### REQUIRED WORK
Among the lines of the records below, count those with the word "dentures". Reply with that number alone.

### DATA TO EXAMINE
Start of Block

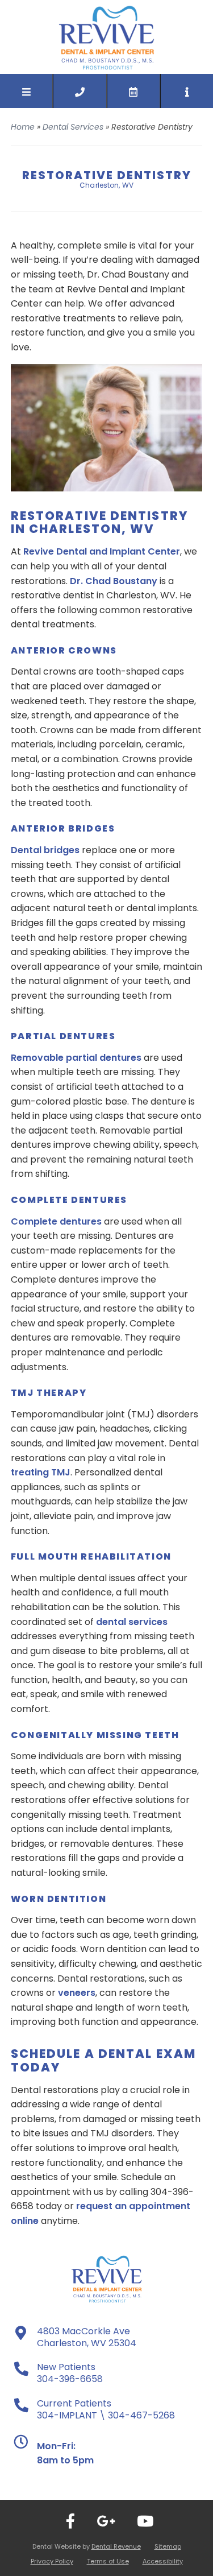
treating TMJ (40, 1472)
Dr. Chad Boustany (113, 581)
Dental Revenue (116, 2546)
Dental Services (73, 127)
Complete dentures (56, 1221)
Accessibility (163, 2561)
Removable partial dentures (76, 1057)
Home (23, 127)
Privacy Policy (52, 2561)
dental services (132, 1621)
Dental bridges (45, 850)
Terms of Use (108, 2561)
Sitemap (167, 2546)
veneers (76, 1992)
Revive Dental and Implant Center (101, 551)
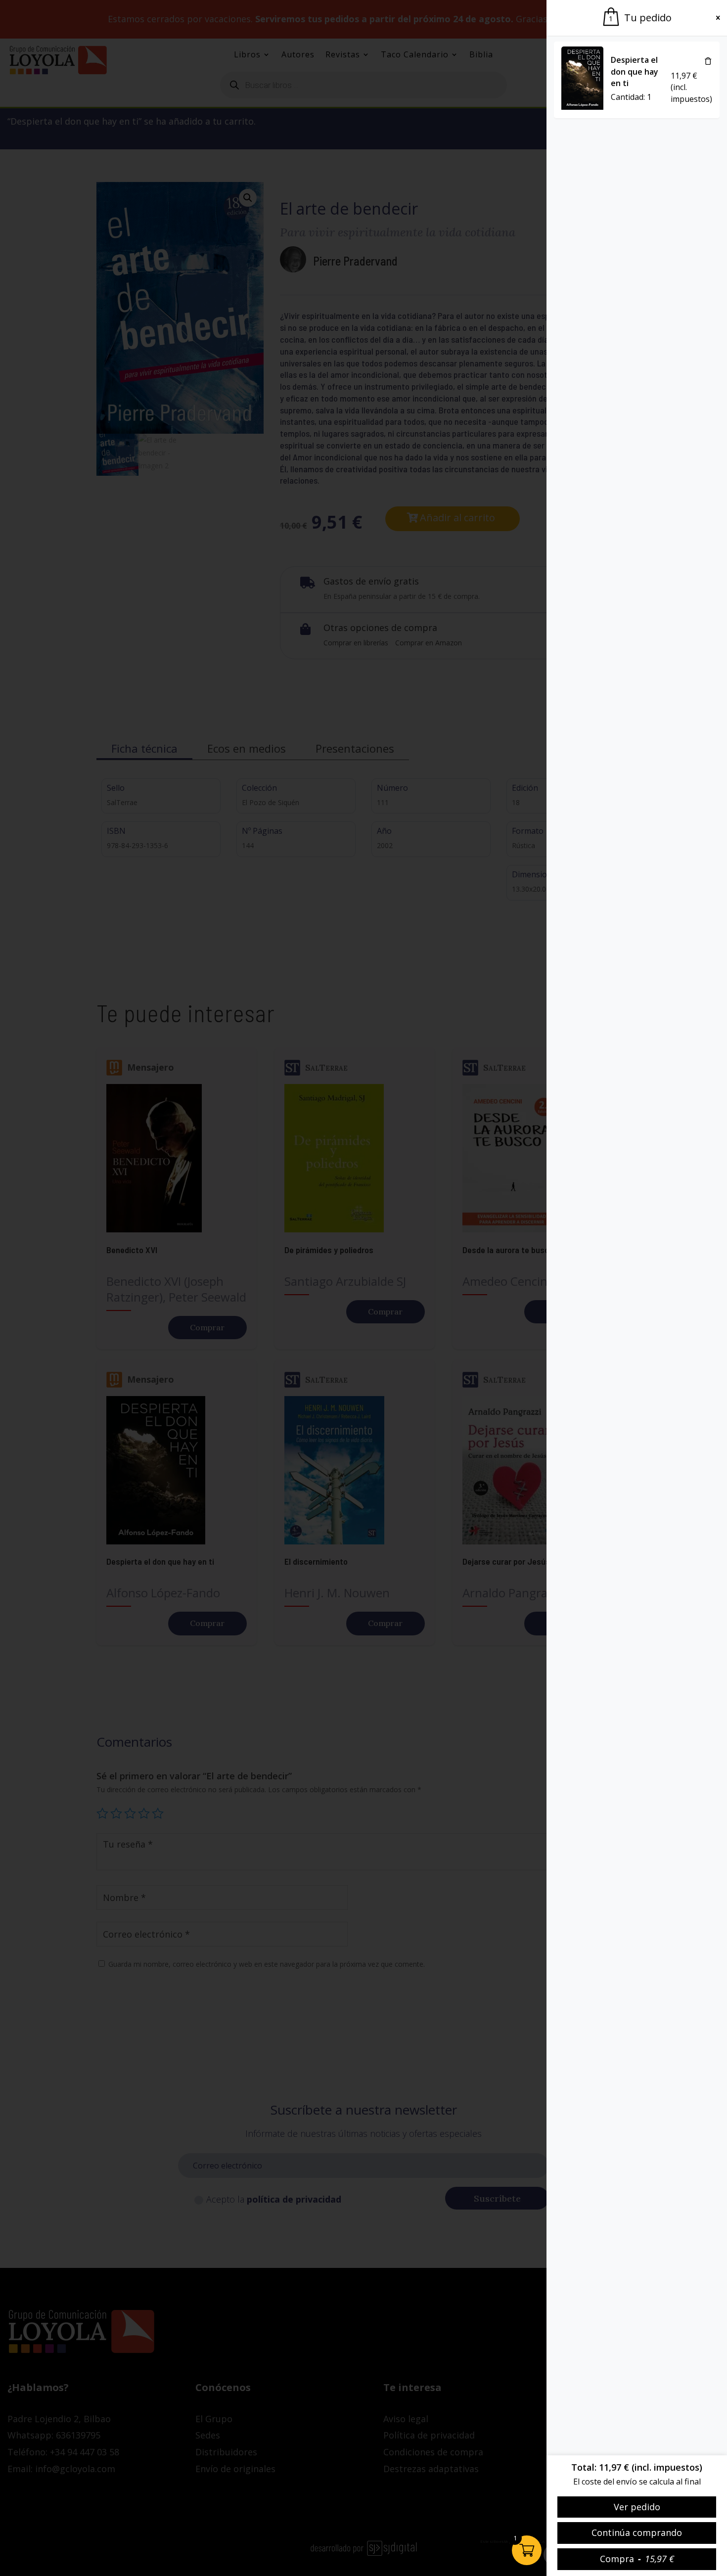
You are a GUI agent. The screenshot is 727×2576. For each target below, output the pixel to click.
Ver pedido (637, 2507)
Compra (637, 2559)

End of Block

### SOLUTION
2